PRAWN, MANGO & JALAPENO SALAD

INGREDIENTS

60g (king, preferably) cooked prawns
30g mango cut into 1cm dice
10g pickled jalapenos from a jar, very finely chopped
20g baby spinach, washed and dried
15g rocket, washed and dried
7g china rose sprouts (or use 25g alfalfa)
1tsp lemon juice
Maldon salt and freshly ground black pepper
2.5ml (½ tsp) extra virgin olive oil

METHOD

Simply combine all ingredients in a large bowl, except for the olive oil.

Toss well and taste for seasoning. Fill your box and then add the oil.

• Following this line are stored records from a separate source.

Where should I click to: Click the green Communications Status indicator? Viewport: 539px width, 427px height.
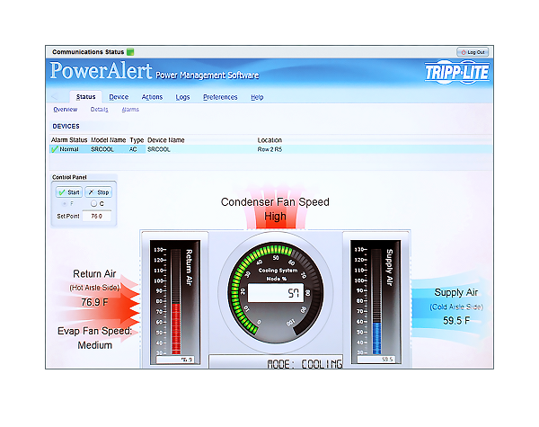click(x=129, y=52)
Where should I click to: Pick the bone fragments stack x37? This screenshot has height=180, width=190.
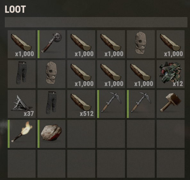point(21,104)
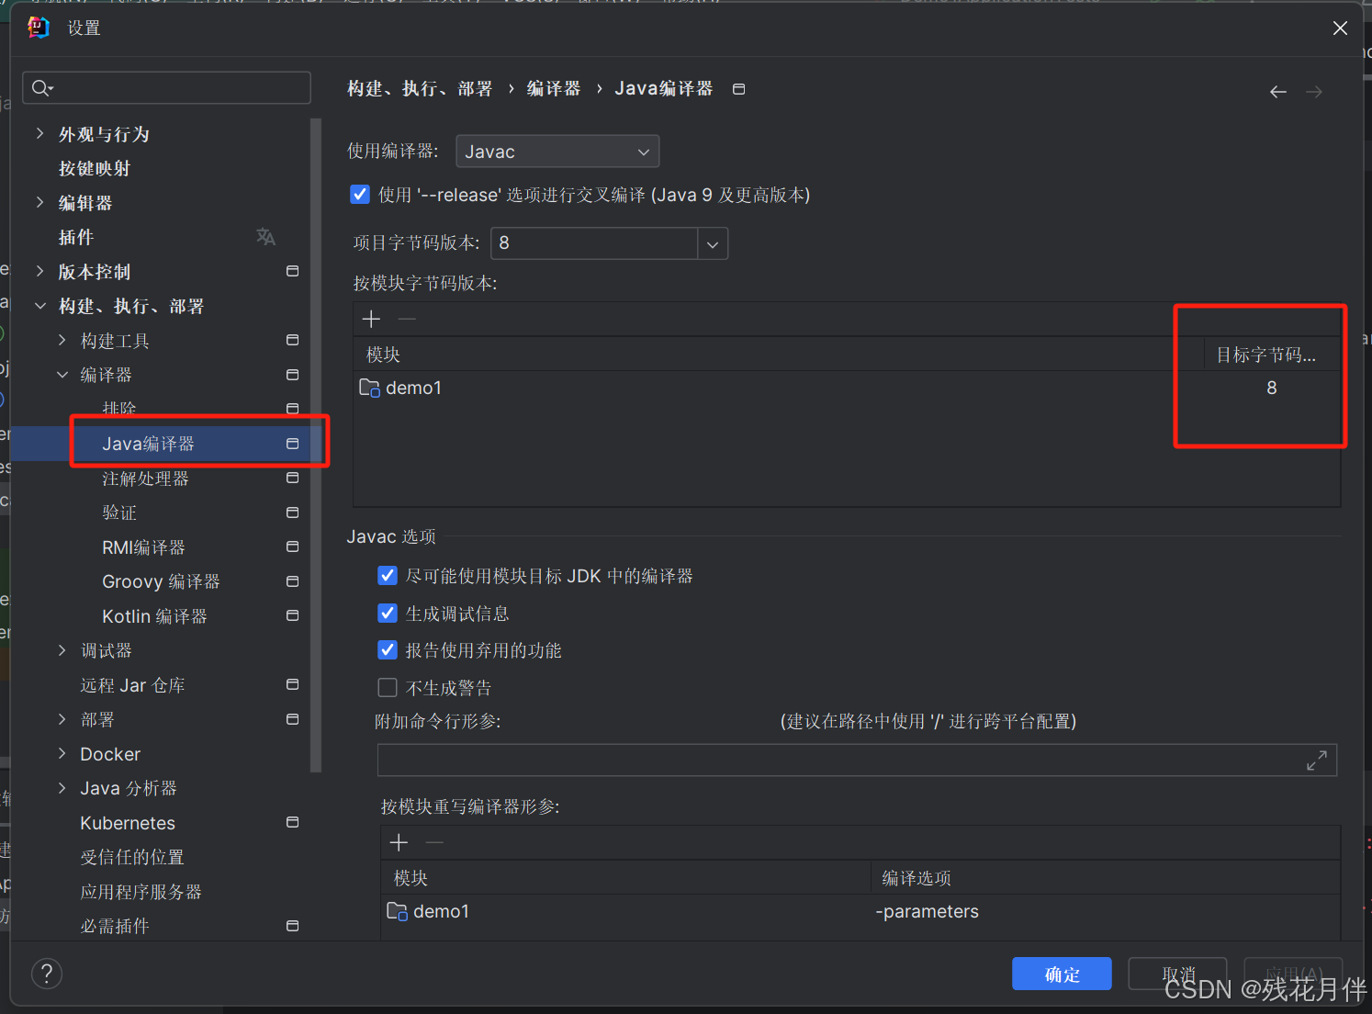Click the expand editor icon on command-line parameters field
This screenshot has height=1014, width=1372.
pos(1317,760)
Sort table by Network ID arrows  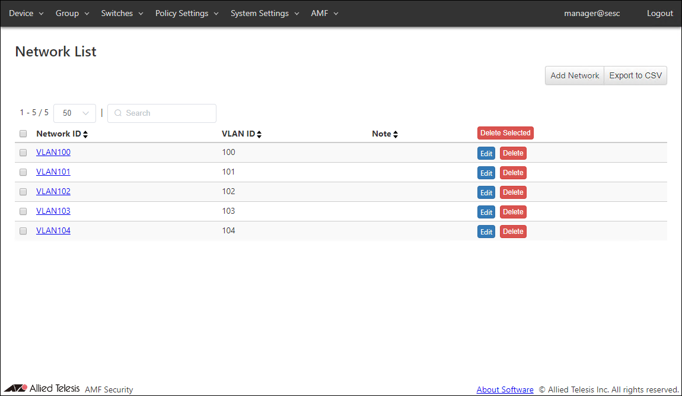pyautogui.click(x=85, y=135)
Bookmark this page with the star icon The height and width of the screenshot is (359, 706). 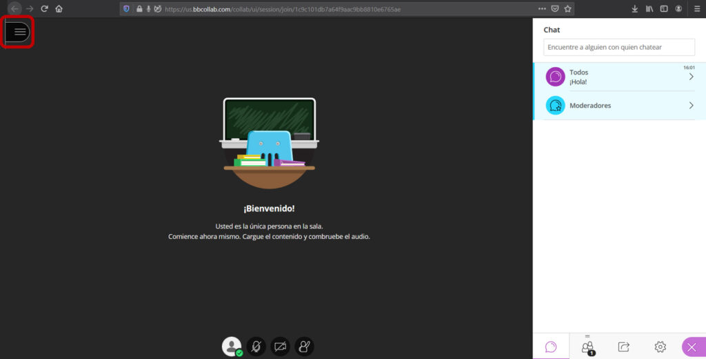pos(567,9)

This stops the precious drops getting wasted in the mixing bowl!

Refrigerate until you’re ready to eat but try and take it out half an hour before so it comes to room temperature, it’ll taste much better if it’s not fridge cold.

BERRIES, YOGURT AND MERINGUE

INGREDIENTS

150g Strawberries, tops trimmed off
80g blackberries
1 mini meringue (available from M&S)
25g 0% Greek yogurt

METHOD

Chop any large strawberries in quarters, the smaller ones in half. Keep the blackberries whole.

Fill your box with the fruit and add the yogurt to the top.

Refrigerate and then crumble over the meringue when you’re ready to eat. Adding the meringue before it goes in the fridge will make it lose all its crunchiness.